Давайте посмотрим на текст. На севере на холодной вершине дереву спится («ihn schläfert»), именно так: в пассивно-страдательной форме, а не «оно спит» или «оно засыпает». Оно уже не бодрствует, оно начинает засыпать, размываются контуры действительности, реальные очертания окутываются матовым туманом дремоты, куда-то уплывают и размываются очертания вещей и людей, нет четкости, внешняя конкретность начинает путаться с видениями, воображаемыми образами. Постепенно мир действительный перемешивается с миром иллюзорным. Объективное смешивается с субъективным, сознательное — с бессознательным. «Ihn schläfert» означает уход из этого мира, погружение в мир нереальностей, иллюзий, воображаемых образов, сновидений, может быть, бреда.
И «север» пишется не с прописной буквы, ибо по контексту речь идет не о пространственной стороне света. В немецком языке все существительные пишутся с прописной буквы, тогда как на русском языке «север» может быть и не «Севером». «Ihn schläfert». С ним что-то делается, возможно, помимо его воли, возможно, по необходимости, что-то происходит неотвратимое, неумолимое, безжалостное. Внешне (символически) это выглядит как оборачивание льдом и снегом кедра в белое покрывало, укутывание и замораживание его в прозрачной коре. Немецкий язык позволяет Гейне писать, что виновники беды кедра — Лед (Eis) и Снег (Schnee). To есть те, чьи имена обычно не только пишут, но и произносят «с большой буквы», т.е. с особой интонацией и подчеркиванием значимости. По меньшей мере это имена собственные, а возможно, и имена владык сей холодной вершины, где на свою беду, возможно, на погибель и смерть, оказался этот Fichtenbaum.

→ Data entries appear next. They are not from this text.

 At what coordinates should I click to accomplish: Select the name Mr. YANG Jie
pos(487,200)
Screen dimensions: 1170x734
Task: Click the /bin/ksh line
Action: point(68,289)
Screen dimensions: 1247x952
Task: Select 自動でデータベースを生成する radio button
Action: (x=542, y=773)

Лед и Снег заворачивают замученного, теряющего сознание Fichtenbaum в белый саван, а он при этом «traumt», что можно было бы перевести или как «мечтает», или как «видит сон». Но сны бывают разные: и пророческие, как озарение, и мучительно-бредовые. Во-первых, уж точно не как «снится ей» (у Лермонтова) и не как «снится ему» (у Тютчева). Здесь у Гейне как раз активная форма — «er träumt». С персонажем происходит нечто не по внешней чьей-то воле, силе и необходимости. Здесь происходящее обусловлено внутренними причинами собственного состояния. Во-вторых, посмотрите, как у Гейне сбалансировано: «Ег traumt», и в это же время синхронно «Palme… trauert». Вряд ли сны и мечтания могут породить событие для траурного настроения пальмы. Этот «träumt» и не мечта и не сон, а предсмертный бред умирающего (кедра ли, сосны ли или кого-то другого).